-- TASK OBJECTIVE --
Convert the portion of the data that opens with the line containing "The image size is (1280, 720)." and closes with the line containing "coordinates (1814, 1046)", both included, into a Markdown table with the columns Row and Line. Number each row and leave out blank lines.

◇ ◇ ◇

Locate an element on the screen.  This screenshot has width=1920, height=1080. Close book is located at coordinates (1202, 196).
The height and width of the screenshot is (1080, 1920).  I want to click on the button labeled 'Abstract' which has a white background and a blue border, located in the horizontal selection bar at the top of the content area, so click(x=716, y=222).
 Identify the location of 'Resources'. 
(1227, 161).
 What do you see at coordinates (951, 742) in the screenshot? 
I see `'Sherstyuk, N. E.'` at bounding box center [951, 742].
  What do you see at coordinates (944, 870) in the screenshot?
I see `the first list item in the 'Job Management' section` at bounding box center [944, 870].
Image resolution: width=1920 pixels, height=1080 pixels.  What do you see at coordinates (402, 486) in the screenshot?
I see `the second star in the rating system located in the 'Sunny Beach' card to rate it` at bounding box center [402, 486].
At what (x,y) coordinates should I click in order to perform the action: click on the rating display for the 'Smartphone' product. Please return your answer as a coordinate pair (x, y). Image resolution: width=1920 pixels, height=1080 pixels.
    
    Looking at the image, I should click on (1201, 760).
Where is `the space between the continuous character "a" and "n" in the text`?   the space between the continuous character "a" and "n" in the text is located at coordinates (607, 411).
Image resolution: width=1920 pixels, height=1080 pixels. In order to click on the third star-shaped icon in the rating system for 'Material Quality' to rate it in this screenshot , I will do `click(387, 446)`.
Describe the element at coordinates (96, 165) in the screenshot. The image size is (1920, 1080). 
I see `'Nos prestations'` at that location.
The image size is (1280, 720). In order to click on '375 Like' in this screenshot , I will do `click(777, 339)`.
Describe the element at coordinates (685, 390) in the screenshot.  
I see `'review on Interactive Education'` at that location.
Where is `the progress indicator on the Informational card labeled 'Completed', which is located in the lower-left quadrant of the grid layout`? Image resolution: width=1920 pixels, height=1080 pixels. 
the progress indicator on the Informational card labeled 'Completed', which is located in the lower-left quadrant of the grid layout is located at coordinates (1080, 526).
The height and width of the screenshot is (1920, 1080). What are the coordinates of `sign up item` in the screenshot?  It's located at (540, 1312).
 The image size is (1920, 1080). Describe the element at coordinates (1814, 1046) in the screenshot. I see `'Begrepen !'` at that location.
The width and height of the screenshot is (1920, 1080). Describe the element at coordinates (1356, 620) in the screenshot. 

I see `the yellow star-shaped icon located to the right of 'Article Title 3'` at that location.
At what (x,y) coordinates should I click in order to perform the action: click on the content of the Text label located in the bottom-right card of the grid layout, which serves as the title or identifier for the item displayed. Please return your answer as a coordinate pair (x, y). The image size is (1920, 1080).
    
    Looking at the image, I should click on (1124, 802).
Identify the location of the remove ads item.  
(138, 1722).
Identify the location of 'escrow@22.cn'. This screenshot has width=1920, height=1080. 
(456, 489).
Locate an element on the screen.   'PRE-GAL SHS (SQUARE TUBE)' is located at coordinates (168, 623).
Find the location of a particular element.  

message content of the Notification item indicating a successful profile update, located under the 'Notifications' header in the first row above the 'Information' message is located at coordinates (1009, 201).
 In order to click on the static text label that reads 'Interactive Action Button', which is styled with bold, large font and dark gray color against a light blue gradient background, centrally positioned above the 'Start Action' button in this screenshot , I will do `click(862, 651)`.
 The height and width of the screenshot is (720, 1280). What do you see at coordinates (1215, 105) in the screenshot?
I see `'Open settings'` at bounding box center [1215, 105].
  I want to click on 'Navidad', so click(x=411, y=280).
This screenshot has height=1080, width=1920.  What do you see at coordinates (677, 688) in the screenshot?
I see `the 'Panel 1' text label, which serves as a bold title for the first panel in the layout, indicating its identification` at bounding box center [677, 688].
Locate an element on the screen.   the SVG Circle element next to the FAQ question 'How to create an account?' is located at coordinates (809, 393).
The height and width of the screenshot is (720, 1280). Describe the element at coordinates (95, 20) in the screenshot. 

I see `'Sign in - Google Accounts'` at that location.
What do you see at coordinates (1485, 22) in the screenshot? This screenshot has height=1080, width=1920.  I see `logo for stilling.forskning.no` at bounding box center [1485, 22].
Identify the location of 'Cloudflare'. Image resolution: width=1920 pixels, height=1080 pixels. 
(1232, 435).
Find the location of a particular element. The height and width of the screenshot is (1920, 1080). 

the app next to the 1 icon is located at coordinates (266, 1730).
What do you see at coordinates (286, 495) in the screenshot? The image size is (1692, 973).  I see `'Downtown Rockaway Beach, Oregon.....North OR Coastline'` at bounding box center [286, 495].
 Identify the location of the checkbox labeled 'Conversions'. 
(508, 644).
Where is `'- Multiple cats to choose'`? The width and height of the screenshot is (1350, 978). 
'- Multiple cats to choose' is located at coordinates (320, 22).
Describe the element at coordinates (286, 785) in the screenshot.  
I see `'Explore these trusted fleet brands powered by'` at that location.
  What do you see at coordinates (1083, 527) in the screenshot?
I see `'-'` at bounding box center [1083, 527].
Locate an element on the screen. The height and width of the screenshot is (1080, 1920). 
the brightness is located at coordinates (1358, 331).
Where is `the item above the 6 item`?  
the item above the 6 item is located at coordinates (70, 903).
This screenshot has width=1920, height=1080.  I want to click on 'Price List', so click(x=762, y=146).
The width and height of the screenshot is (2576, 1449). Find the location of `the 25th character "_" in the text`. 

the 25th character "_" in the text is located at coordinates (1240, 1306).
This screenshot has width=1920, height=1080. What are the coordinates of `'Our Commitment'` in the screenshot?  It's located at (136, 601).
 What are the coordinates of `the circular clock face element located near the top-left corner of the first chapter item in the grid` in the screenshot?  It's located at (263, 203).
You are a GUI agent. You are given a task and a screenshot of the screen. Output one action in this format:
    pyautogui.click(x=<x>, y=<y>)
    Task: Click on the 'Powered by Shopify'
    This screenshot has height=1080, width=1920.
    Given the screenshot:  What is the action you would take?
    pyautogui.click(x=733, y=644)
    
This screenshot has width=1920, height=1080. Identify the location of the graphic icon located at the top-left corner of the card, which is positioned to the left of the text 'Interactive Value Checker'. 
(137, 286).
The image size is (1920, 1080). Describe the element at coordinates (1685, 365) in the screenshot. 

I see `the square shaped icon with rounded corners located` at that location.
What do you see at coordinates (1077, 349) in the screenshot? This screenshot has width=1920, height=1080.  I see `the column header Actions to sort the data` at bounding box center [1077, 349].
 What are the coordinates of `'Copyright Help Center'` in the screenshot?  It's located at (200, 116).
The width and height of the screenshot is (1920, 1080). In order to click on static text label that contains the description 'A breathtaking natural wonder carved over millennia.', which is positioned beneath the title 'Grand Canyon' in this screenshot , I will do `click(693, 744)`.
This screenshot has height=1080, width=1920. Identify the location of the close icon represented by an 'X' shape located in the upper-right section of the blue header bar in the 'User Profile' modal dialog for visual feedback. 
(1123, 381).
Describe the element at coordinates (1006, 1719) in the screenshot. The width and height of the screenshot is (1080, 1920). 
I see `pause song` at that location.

◇ ◇ ◇

-- SOLUTION TO THIS TASK --
| Row | Line |
|---|---|
| 1 | The image size is (1280, 720). In order to click on '375 Like' in this screenshot , I will do `click(777, 339)`. |
| 2 | Describe the element at coordinates (685, 390) in the screenshot.   |
| 3 | I see `'review on Interactive Education'` at that location. |
| 4 | Where is `the progress indicator on the Informational card labeled 'Completed', which is located in the lower-left quadrant of the grid layout`? Image resolution: width=1920 pixels, height=1080 pixels.  |
| 5 | the progress indicator on the Informational card labeled 'Completed', which is located in the lower-left quadrant of the grid layout is located at coordinates (1080, 526). |
| 6 | The height and width of the screenshot is (1920, 1080). What are the coordinates of `sign up item` in the screenshot?  It's located at (540, 1312). |
| 7 |  The image size is (1920, 1080). Describe the element at coordinates (1814, 1046) in the screenshot. I see `'Begrepen !'` at that location. |